%%
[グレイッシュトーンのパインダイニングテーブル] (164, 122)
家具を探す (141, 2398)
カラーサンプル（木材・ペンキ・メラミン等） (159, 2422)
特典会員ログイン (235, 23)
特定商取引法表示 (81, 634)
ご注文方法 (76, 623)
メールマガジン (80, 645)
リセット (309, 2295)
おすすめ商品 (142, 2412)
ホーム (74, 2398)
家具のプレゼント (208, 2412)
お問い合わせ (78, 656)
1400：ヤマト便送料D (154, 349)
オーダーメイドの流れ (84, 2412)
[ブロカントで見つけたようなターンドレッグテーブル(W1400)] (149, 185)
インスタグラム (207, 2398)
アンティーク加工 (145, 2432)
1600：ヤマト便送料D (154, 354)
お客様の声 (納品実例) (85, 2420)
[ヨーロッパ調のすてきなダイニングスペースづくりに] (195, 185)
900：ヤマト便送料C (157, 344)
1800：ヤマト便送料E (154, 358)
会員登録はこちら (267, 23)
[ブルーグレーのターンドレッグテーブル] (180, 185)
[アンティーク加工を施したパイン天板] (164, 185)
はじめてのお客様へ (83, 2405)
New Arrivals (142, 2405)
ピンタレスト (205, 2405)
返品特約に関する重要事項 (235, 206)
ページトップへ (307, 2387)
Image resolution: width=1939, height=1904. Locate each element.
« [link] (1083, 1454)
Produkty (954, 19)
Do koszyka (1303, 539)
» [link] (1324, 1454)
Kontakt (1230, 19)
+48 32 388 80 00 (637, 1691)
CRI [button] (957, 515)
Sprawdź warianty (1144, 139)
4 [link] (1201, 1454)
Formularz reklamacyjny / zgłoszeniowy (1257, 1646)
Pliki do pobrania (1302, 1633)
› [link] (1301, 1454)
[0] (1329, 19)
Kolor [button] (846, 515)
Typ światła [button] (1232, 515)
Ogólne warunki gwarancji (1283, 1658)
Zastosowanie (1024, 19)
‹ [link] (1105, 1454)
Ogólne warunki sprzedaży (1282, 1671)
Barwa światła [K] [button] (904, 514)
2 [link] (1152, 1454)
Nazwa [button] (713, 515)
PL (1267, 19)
%%
[INSTRUCTIONS FOR THE TASK] Reproduce every line in the records above that contains the word "Ogólne".

[ANSWER SECTION]
Ogólne warunki gwarancji (1283, 1658)
Ogólne warunki sprzedaży (1282, 1671)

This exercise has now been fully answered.